1. L-Glutamine markedly enhances insulin release evoked in rat pancreatic islets by 2-ketoisocaproate or 2-ketocaproate. L-Glutamine exerts a lesser enhancing action in the presence of 2-ketovalerate or 2-ketoisovalerate, which are themselves poor insulin secretagogues. L-Glutamine fails to affect insulin release in the presence of 2- ketobutyrate, pyruvate and β-hydroxybutyrate. 2. The relase of insulin evoked by the combination of L-glutamine and 2-ketoisocaproate represents a sustained phenomenon.

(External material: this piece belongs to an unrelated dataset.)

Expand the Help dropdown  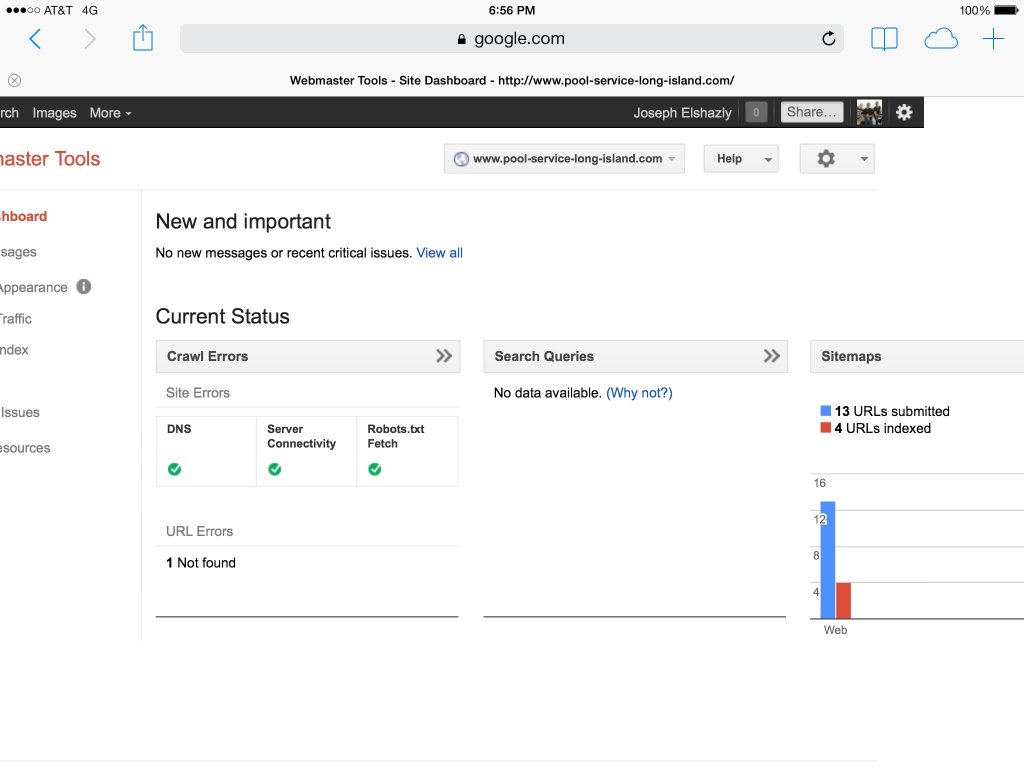[740, 159]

It coincides with a stimulation of ⁴⁵Ca net uptake by the islets, and is inhibited in the absence of extracellular Ca²⁺ and presence of either menadione or epinephrine. 3. L-Valine inhibits insulin releaseevoked by either 2-ketoisocaproate or 2-ketocaproate, whether in the presence or absence of L-glutamine, but does not abolish the enhancing action of L-glutamine. L-Valine fails to affect insulin release evoked by the combination of L-leucine and L-glutamine. 4. L-Isoleucine also inhibits 2-keto acid-induced insulin release. However, in contrast to L-valine, L-isoleucine fails to affect or slightly augments insulin release in the simultaneous presence of L-glutamine and either 2-ketoisocaproate or 2-ketocaproate. 5. L-Leucine causes a dose-related enhancement of insulin release evoked by the combination of 2-ketoisocaproate and L-glutamine. Likewise, in the presence of L-glutamine, L-leucine and 2-ketocaproate act synergistically upon insulin release. 6. The hypothesis is advances that the enhancing action of L-glutamine upon 2-keto acid-stimulated insulin release depends on the availability of the 2-keto acid to act as a partner in the conversion of L-glutamate derived from exogenous L-glutamine to 2-ketoglutarate by transamination reaction, rather than being attributable to activation of glutamate dehydrogenase as observed in islets exposed to both L-glutamine and L-leucine.